If I choose the log D N S server, I can see all the events that are related to the D N
S service. When troubleshooting problems on your server, remember that a filter may have
already been created for the service that you are attempting to troubleshoot. That is
the basics for event viewer, let’s have a look now at how to configure the next feature
of the event viewer, event forwarding. Event forwarding allows a computer to forward
events on to another computer. The computer that is forwarding the events is called the
forwarder. The computer receiving the events is called the collector. It should be noted
here that it is only a copy of the event that is sent on to the collector. The original
events are still on the forwarding computer and can be viewed at any time using the event
viewer. The communication protocol used to transfer
these events is HTTP or HTTPS. When HTTP is used, the data is encrypted giving you protection
from ears dropping. The ht t p s option is there if you want to use additional security.
Basically encryption on top of encryption. In order to configure event forwarding you
need to ensure your firewall allows HTTP or HTTPS and also any firewalls between the forwarder
and collector allows the protocol you choose through. In a lot of cases, most firewalls
will allow these protocols through without having to change any firewall rules.
In order to use event forwarding your operating system must support it. Event forwarding is
support on windows server 2008, windows vista and windows 7. If you are running and older
operating system like windows xp and Windows server 2003, event forwarding is not support
by default. In order to use these system to forward events,
you need to install WS management 1 point 1. If this is installed you will be able to
use these operating system to forward events onto the collector computer.
In order to use event forwarding you need to configure the forwarding and collecting
computer. On the forwarding computer you need to run win R M with the switch quick config.
This will configure the service required for event forwarding and also make changes to
the firewall. For the collecting computer to access the
forwarding computer it requires access. In order to provide access, the collectors computer
account needs to be added to the local group event log readers. Once these two steps are
complete, you need to configure the collector computer.
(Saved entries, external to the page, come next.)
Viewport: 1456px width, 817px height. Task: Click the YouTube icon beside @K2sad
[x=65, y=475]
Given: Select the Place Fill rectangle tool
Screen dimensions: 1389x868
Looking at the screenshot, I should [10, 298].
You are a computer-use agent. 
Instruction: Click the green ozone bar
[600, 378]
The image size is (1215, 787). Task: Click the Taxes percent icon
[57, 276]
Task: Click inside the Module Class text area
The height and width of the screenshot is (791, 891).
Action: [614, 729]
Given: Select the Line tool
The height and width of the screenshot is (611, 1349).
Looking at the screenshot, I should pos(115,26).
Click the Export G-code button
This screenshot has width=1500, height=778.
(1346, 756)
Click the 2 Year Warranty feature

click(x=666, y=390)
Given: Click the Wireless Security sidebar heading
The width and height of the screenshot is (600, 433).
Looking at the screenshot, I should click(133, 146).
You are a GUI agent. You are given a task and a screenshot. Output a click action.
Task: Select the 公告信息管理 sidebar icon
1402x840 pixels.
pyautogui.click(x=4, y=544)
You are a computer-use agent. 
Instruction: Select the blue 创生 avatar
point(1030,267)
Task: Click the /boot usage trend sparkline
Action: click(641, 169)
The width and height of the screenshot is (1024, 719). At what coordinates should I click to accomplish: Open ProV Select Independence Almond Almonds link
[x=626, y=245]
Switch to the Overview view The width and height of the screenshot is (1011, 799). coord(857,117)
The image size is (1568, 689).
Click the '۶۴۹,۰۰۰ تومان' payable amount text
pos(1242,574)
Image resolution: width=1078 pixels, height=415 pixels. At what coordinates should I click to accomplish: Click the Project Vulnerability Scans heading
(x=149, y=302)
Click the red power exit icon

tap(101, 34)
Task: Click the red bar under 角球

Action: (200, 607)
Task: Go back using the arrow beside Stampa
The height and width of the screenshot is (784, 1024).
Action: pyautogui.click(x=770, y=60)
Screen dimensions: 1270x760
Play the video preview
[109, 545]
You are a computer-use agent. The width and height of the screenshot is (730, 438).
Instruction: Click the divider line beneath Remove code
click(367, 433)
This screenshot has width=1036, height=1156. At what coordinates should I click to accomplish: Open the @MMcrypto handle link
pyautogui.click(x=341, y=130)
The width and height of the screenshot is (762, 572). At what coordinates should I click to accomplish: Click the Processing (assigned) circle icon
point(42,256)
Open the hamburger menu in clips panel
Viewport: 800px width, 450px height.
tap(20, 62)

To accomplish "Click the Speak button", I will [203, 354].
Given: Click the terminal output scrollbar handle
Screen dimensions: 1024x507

This can be performed by running the command WECUtil with the switch qc. This will perform
a quick config which will change the collector service to delayed start. Let’s have a look
at how to configure a windows 7 computer to forward events to a windows server 2008 computer.
This windows 7 computer will be configured to forward events on to a windows server 2008
R2 computer. To do this, first of all open a command prompt making sure you right click
on c m d and select run as administrator. Once you have a command prompt open with administrator
rights, run the command win e m with the switch quick config. Win r m will first ask you if
you want to set the Windows Event collector service to delayed start.
This means that when windows starts up, this service will be given a lower priority then
the other services. This gives other services time to start up and also reduced the load
on the system when the user first logs in making the system more responsive when the
computer first starts up. Once I answer yes to this request, I will
be asked if I want to also make changes to the windows firewall. These changes to the
firewall will allow the service to communicate with the collector computer.
The collector will now be allowed access to this computer through the firewall, but it
still needs access to the computer. In order to achieve this, I need to add the collector
computer to a security group. To achieve this, open computer management
from the start menu and go into local user and groups. Next I need to expand in groups
and select the properties of the group event log readers.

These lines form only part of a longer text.